# XB-52 tandem cockpit question



## ivanotter (Apr 24, 2013)

All,

Herewith a question which I seem not to be able to get a view on anywhere.

The XB-52 had a rather nice looking tandem cockpit.

Production ended up with the airliner cockpit.

1) Was it planned to end up with airliner cockpit from the start?
2) Was the tandem cockpit just for the testing phases
3) Did the cockpit layout radically change?
4) Did the XB-52 have the same cockpit area (e.g rest area, etc)
5) Was the tandem cockpit OK for testing as the flight time might have been considerable shorter than actual deployment?

If anybody should have any lay-outs a la the B-36 cockpit layout (THANKS), please.

Anyone?

Thanks in advance

Ivan


----------



## michaelmaltby (Apr 24, 2013)

My understanding of the matter is that Boeing envisioned the cockpit as implemented in the XB-52 - following the B-47 concept.

SAC Commander Mr. Curtis LeMay did not like tandem configurations, believing that side-by-side was more appropriate for bomber control.
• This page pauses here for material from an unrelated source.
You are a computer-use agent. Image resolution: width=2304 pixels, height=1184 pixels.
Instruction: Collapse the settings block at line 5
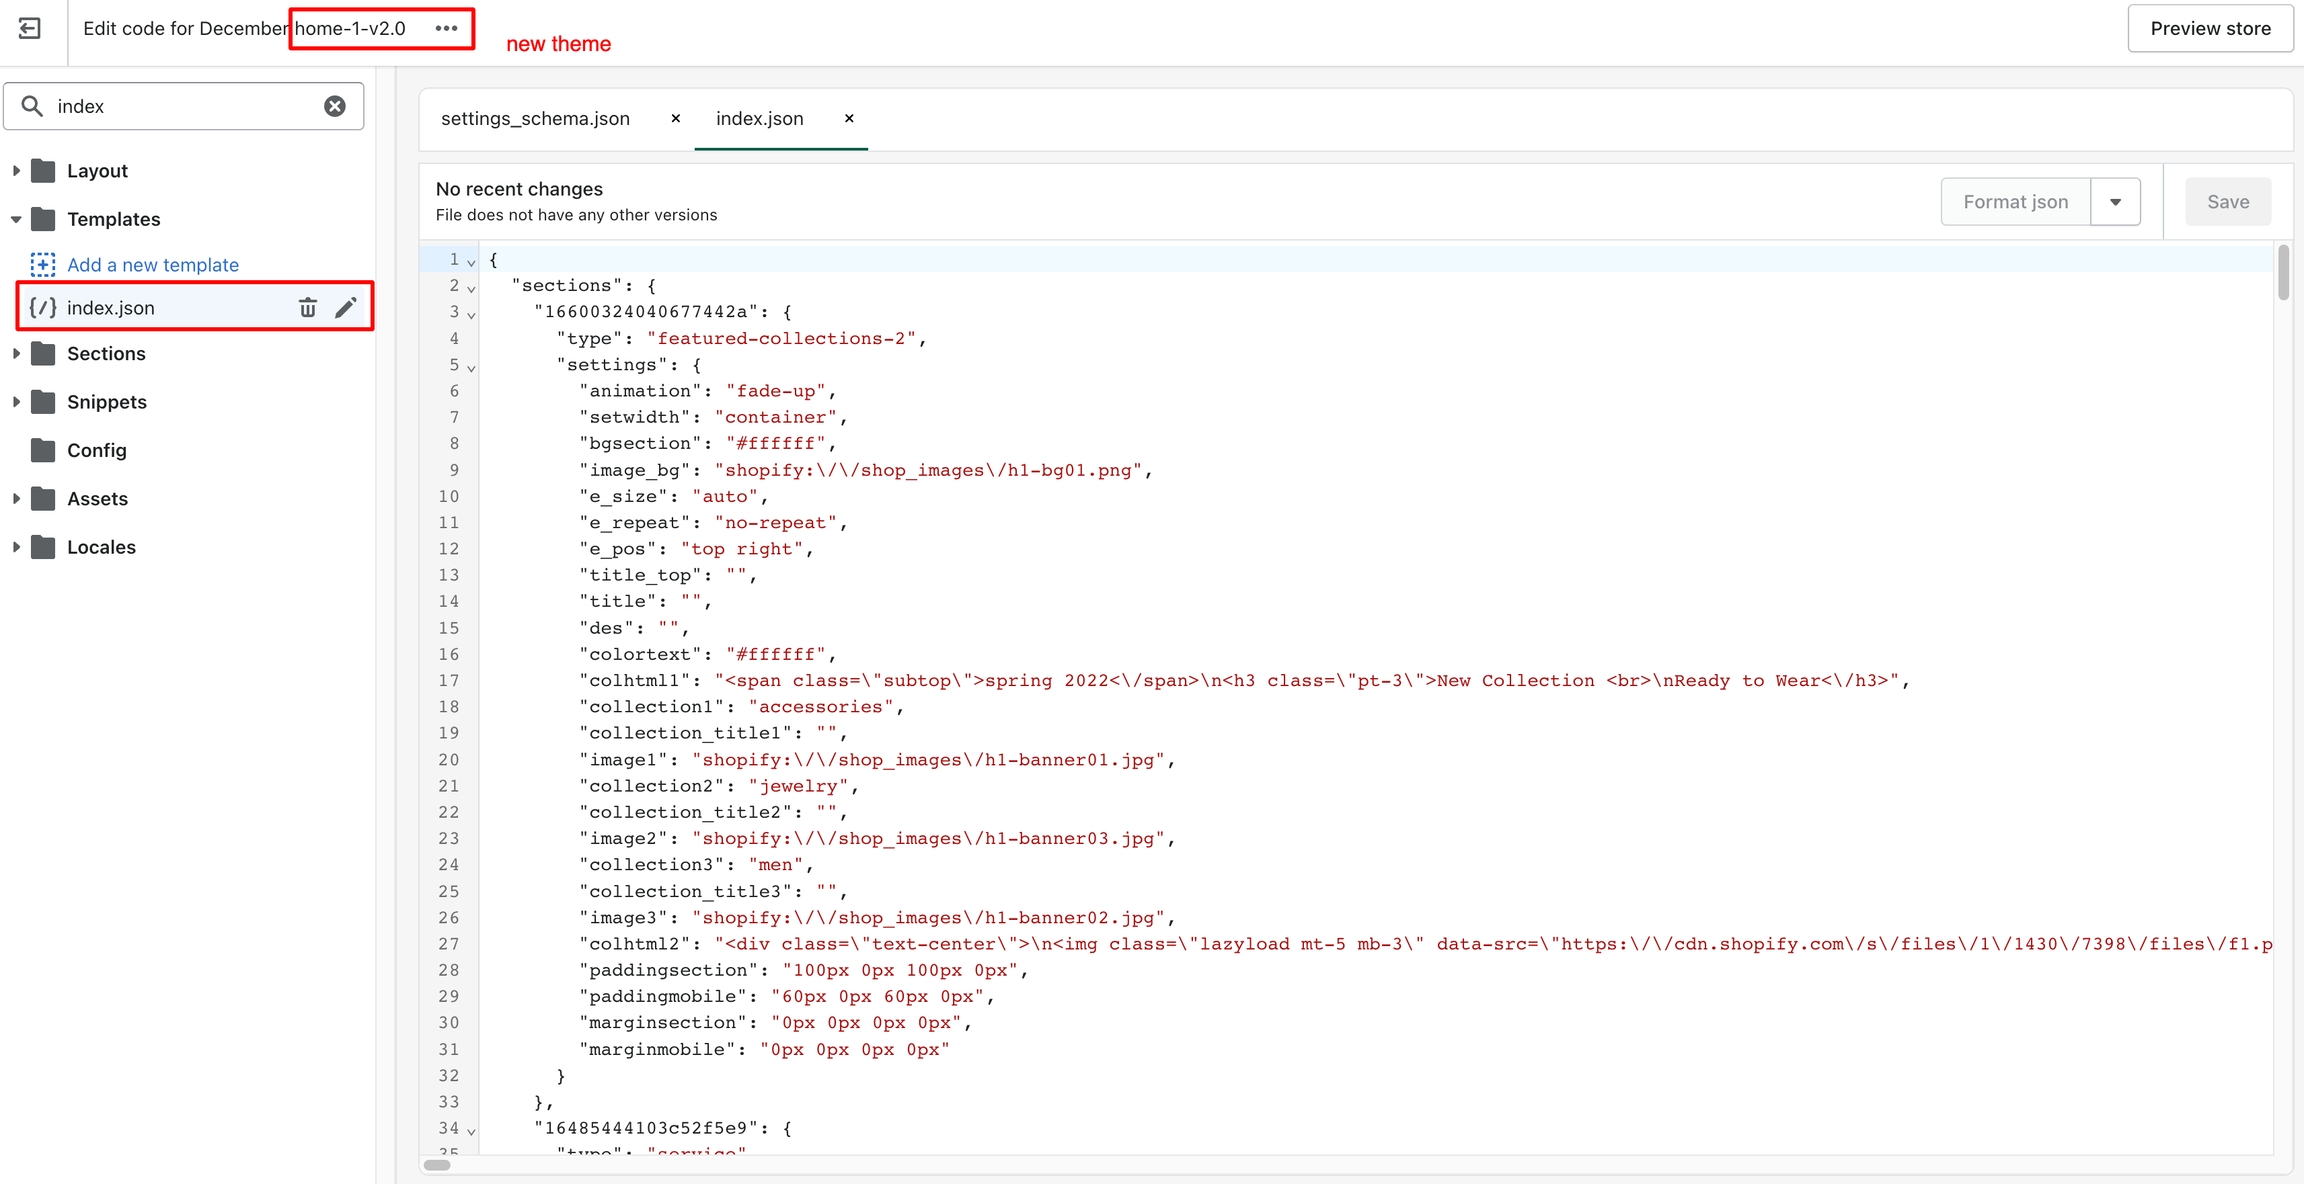click(471, 367)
The XB-52 thus was "accepted" by the USAF as the B-52 that we all know and love today. 

MM


----------



## ivanotter (Apr 24, 2013)

Did the pilots strap in as in a fighter jet? Could they move around at all in the tandem cockpit?

What about the other crew members? Did they have more freedom of movement?

Ivan


----------



## davparlr (Apr 24, 2013)

ivanotter said:


> Did the pilots strap in as in a fighter jet? Could they move around at all in the tandem cockpit?
> 
> What about the other crew members? Did they have more freedom of movement?
> 
> Ivan


 
I suspect it was similar to the B-47. In the B-47, the crew could get up and move around although it was tight. I suspect the B-52 would have been somewhat easier.

Google Image Result for http://www.cybermodeler.com/aircraft/b-47/images/anderson_b-47_pit1.jpg


----------



## Matt308 (Apr 24, 2013)

The side by side arrangement allows for better cockpit cross checks prodecure monitoring between flightcrew. This is the basis for crew resource managment (CRM) fundamentals in modern parlance.


----------